There was a reason nobody had built hyper-capable cities yet, Captain Andrim thought. Sure, existing hyper generators could translate into Hyperspace ships even larger than the Donut (his daughter's name for the old ship had grown on him), but hyper generators got exponentially more complex with size, as well as considerably slower. You'd probably need at least a decade to design one from scratch, and since one large ship was slower in hyper than a larger number of small ships, nobody bothered. Now, one could use a small generator to move more mass than normal, but in this case, the hypermatter fuel cost rose exponentially as you exceeded your hyperdrive's efficiency margins. Ripping that complex out of Arkania's gravity well with tractors had barely been within the ship's ability, but carrying a weight larger than the ship at full load had nearly left the fuel tanks dry.

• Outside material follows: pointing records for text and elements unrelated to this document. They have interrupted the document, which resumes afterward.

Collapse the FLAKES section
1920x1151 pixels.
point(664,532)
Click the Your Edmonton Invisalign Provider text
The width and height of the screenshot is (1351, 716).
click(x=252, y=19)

"Hoth? I don't remember any ice world with such a name."

"Neither do most people in the galaxy, which is precisely why we're using it as a base." Prior to his daughter's suggestions, Hoth had not even existed in the ship's trade database. That was probably because that particular ice world was uninhabited, and had never had been inhabited in the past. While marginally more hospitable that Arkania itself, it stood on no-trade lanes, had nothing to export, and nobody to import goods for, not even a landing pad, let alone a spaceport. And yet the whole system had abundant resources. Volcanic inner planets for smelting, gas giants similar to Bespin for fuel refining, an asteroid belt for mining, even a marginally habitable world with just the sort of bad weather to conceal illegal bases of any size.

"Eh, one secret base in the icecaps is the same as another," the Professor said dismissively. "As long as we can continue our experimentation without ridiculous limiting laws and can profit from the results, who cares?"

Who cared indeed? In the plans he'd made with his daughter's help, a slow reinvestment and buildup over the years were necessary to remain hidden from the several hostile factions that would crush them if their efforts were revealed too soon. Since hiding the wealth of one of Kuat's main Houses was impossible in the long run, investing it in visible projects that would draw attention while secretly developing hidden capital and a full resource base away from any authorities or spies had become necessary. The looting of many Kuati-owned trade ships and the reprocessing of their military escorts was already bringing in significant profits, but it was the projects like Bespin, Hoth, Thyferra, Drongar, and Metalorn that would eventually become the core of their power.

If they survived long enough. Personally, he had his doubts..., especially with his daughter's little side projects. Perhaps it was time to put her in control of one of the projects rather than leave her to her own devices. If anything, she'd at least work in the family trade - or close enough - and be away from people with glowing swords of various colors and supernatural powers.